Она. Она светилась, она притягивала свет. Казалось, Клаус сам каким-то образом вызвал ее появление. Неважно, что там люди шепчутся о проклятой участи: в этот миг собственная участь, положительно, показалась Клаусу благословенной. Самое удачное, что Вивианн была без сопровождающих. Она в одиночестве стояла на краю улицы, глядя на витрину некоего кутюрье, который хвалился, что совсем недавно прибыл из Парижа. Помешать их беседе, в отличие от той злосчастной помолвки, будет некому.

Клаус улучил момент, чтобы отряхнуть одежду и разгладить ворот свободной белой сорочки. Незачем Вивианн знать, как он провел эту ночь. Приближаясь к ней, Клаус ощущал, как виски в желудке предательски мешается с кровью, но готов был биться об заклад, сделав ставкой свою вечную жизнь, что ведьмочка не сможет догадаться, как глубоко ранила его их первая встреча.

– Мадмуазель Леше, – промурлыкал он, стараясь, чтобы голос не сипел. Горло саднило, Клаус охрип (что было странно, ведь он провел столько долгих часов, смазывая глотку едой и питьем), – в солнечном свете вы еще ослепительнее, чем при свечах.

Увидев его, она не потрудилась скрыть потрясение, но понять, был ли сюрприз приятным, оказалось затруднительно.

– Никлаус Микаэльсон, – официально сказала она, демонстрируя присущую каждой светской девице памятливость. А также то, что он не произвел на нее особого впечатления. – Я никак не рассчитывала встретить вас тут в такое раннее время.

Потому что свет дня для таких, как он, хуже яда? Или потому, что у него на лице написаны все излишества предыдущей ночи? Памятуя, как вежливо поддразнивала Вивианн его на протяжении нескольких танцев, не упоминая при этом о крови у него на губах, трудно было сказать, о чем еще она могла решить не говорить.

Он ощутил почти непреодолимую потребность проверить, нет ли на его одежде дыр или пятен.

– Вивианн, сударыня, – повторил он вместо этого, изобразив на лице располагающую улыбку, – если бы я знал, что вы тоже будете здесь, я пришел бы даже раньше, чтобы не упустить ни мгновения в вашем обществе.

Ее ответная улыбка была формальной и механической, а сама она казалась рассеянной.

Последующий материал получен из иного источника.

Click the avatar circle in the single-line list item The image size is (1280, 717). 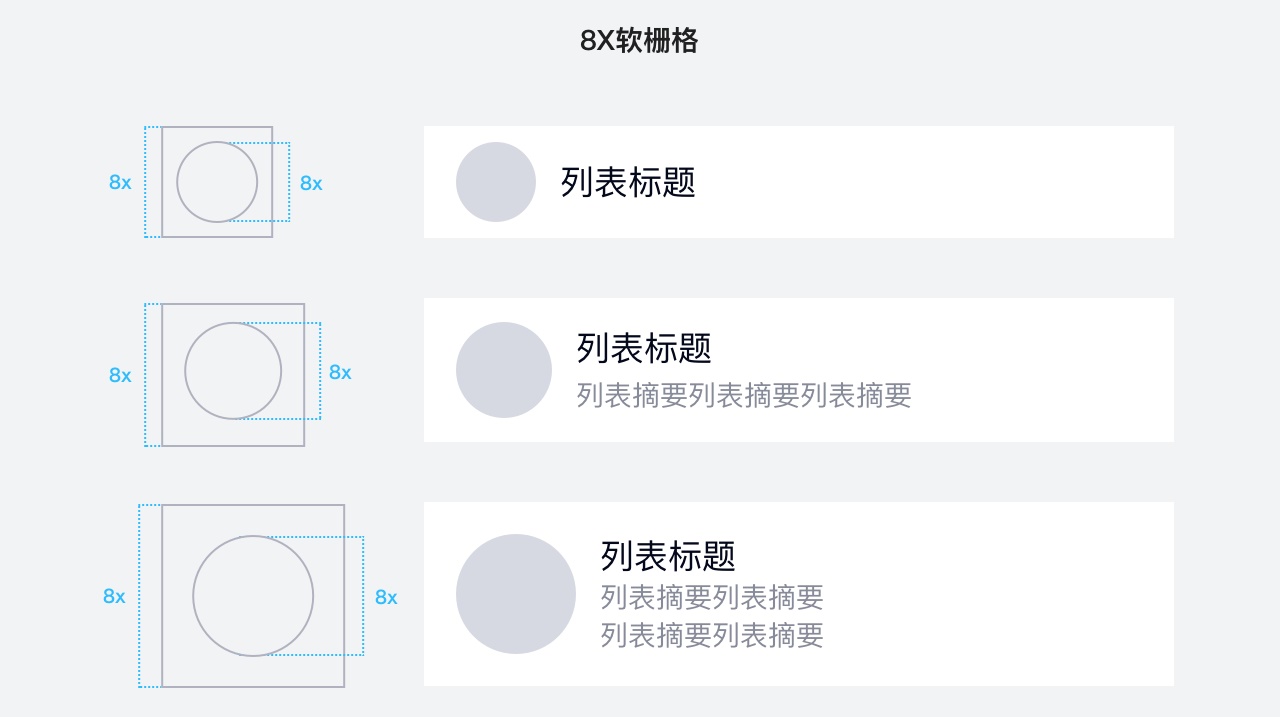pyautogui.click(x=496, y=182)
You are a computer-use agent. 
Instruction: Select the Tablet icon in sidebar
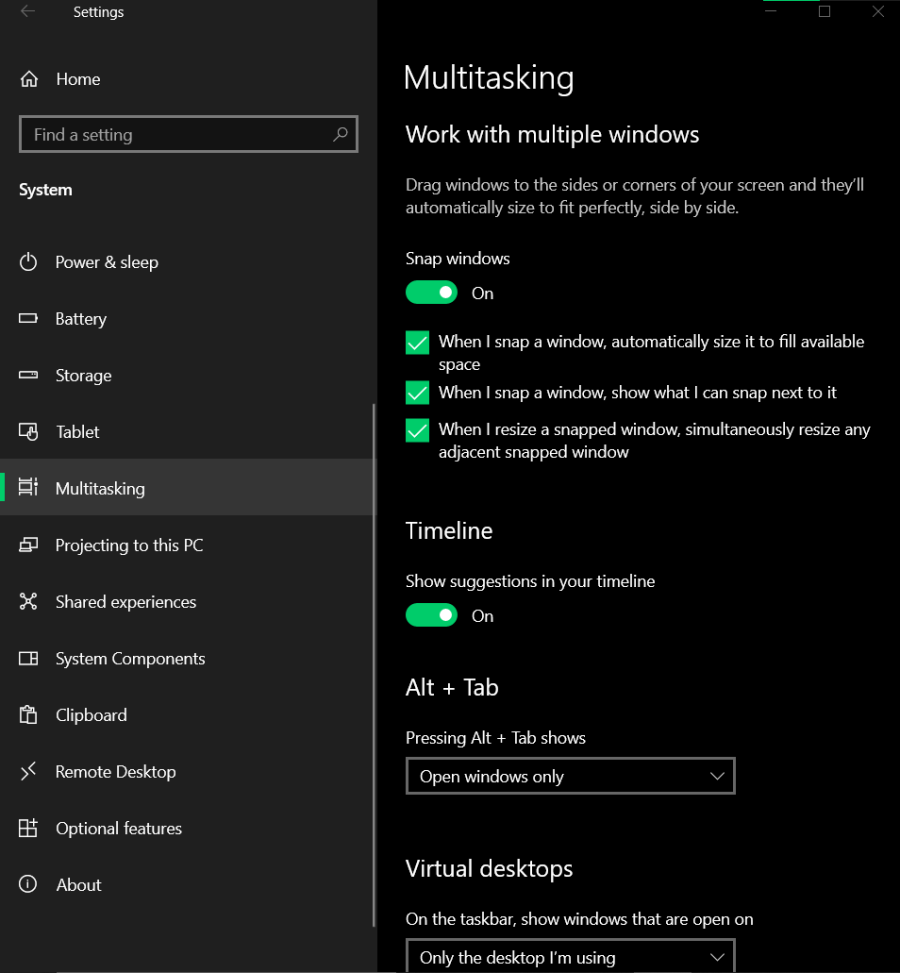click(29, 432)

Мимо прогремела уставленная ящиками телега, и Вивианн проводила ее взглядом, словно даже морковь интереснее Клауса Микаэльсона.

– Это совершенно излишне, – сказала она сухо. – В последнее время я, кажется, даже повернуться не могу, чтобы не встретиться с вами.

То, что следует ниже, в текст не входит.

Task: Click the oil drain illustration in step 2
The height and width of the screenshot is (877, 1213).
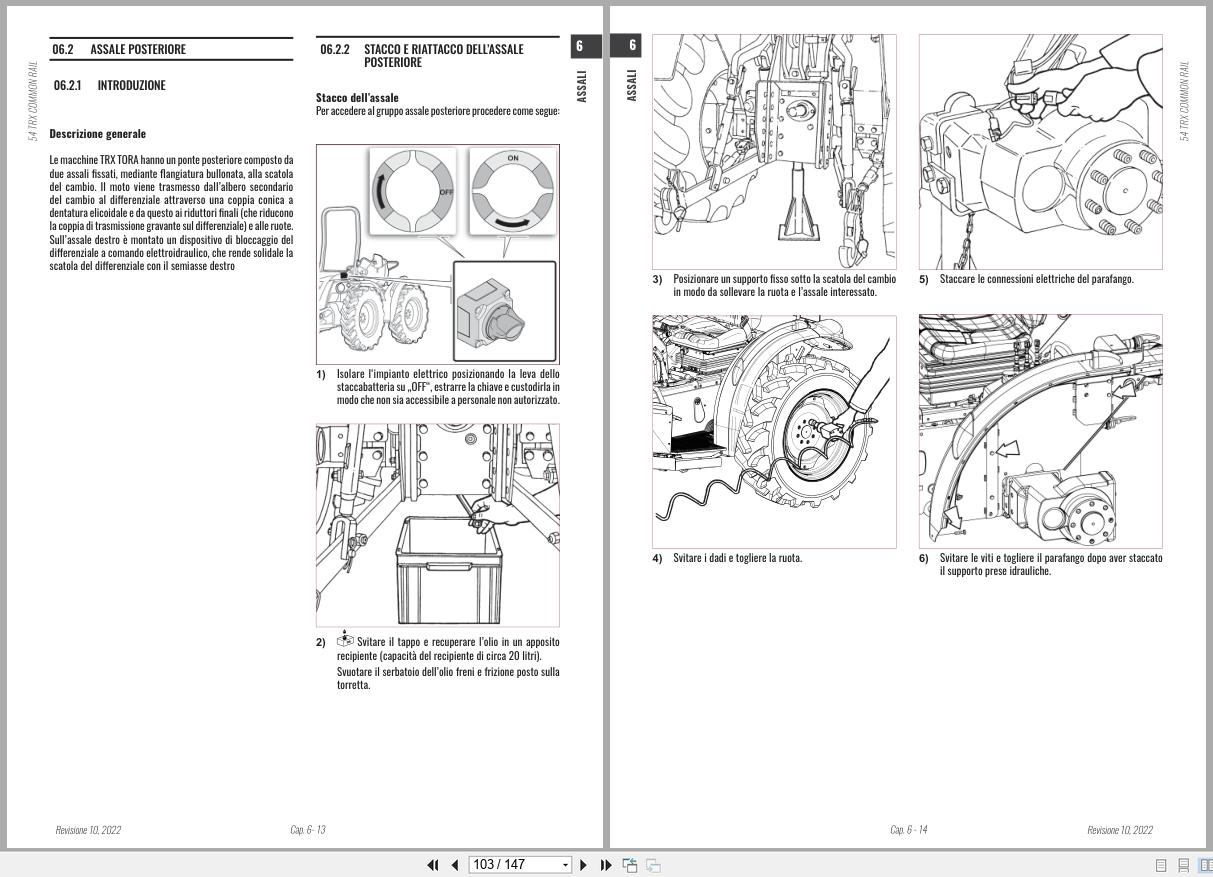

Невероятно, но ее вроде бы вовсе не радовало такое положение вещей. Неужели при первой встрече он произвел на нее впечатление заурядности? Вид крови может огорчить молодую женщину, это ясно. Но немаленький опыт общения Клауса с женщинами указывал на то, что в дальнейшем такое огорчение нисколько не мешает их заинтересованности. Однако лицо Вивианн не выражало ни страха, ни отвращения, ни любопытства. Может быть, его тянуло к ней именно благодаря этому ее безразличию?

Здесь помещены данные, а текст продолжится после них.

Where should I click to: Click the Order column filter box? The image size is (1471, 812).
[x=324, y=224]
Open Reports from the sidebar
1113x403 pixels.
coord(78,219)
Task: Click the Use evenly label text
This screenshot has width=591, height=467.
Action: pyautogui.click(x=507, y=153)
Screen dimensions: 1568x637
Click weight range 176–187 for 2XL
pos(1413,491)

Он горел желанием нежно отвести назад локон черных волос, выбившийся из-под ее чепца и вившийся у ключицы. А потом, возможно, обвить руками тонкую талию, притянуть девушку к себе и поцеловать. И может быть, укусить ее, совсем легонько, тоже. Тогда-то она непременно начнет испытывать к нему настоящие чувства.

– Кстати, о неожиданном удовольствии, – проговорил он, – я до сих пор не имел возможности поздравить вас с помолвкой. Вы, должно быть, безумно счастливы.

– Безумно, – подтвердила она, напрочь игнорируя саркастичность его тона. – Спасибо за добрые пожелания.

– Я высказал бы их более своевременно, если бы вы упомянули о помолвке, когда мы впервые встретились, – сказал Клаус.

Не то чтобы его действительно это заботило, но он был уверен, что Вивианн поняла намек на то, что она держала его в неведении так долго, как только смогла. Женщина, избегающая упоминать собственную помолвку, обычно имеет на это какую-то причину, и обычно она заключается в неодобрении жениха. Вивианн может не демонстрировать никаких признаков интереса, но на уме у нее точно какая-то игра. Он чувствовал, что так и есть. Она слишком много знала о нем, чтобы на самом деле интересоваться им так мало, как пыталась изобразить.

– Я думала, вы знаете! – без запинки ответила она, вздернув бровь. – В конце концов, вы же явились на званый вечер в честь помолвки.

– Я вломился на званый вечер. Без приглашения, – поправил он. – Я просто искал приличное шампанское.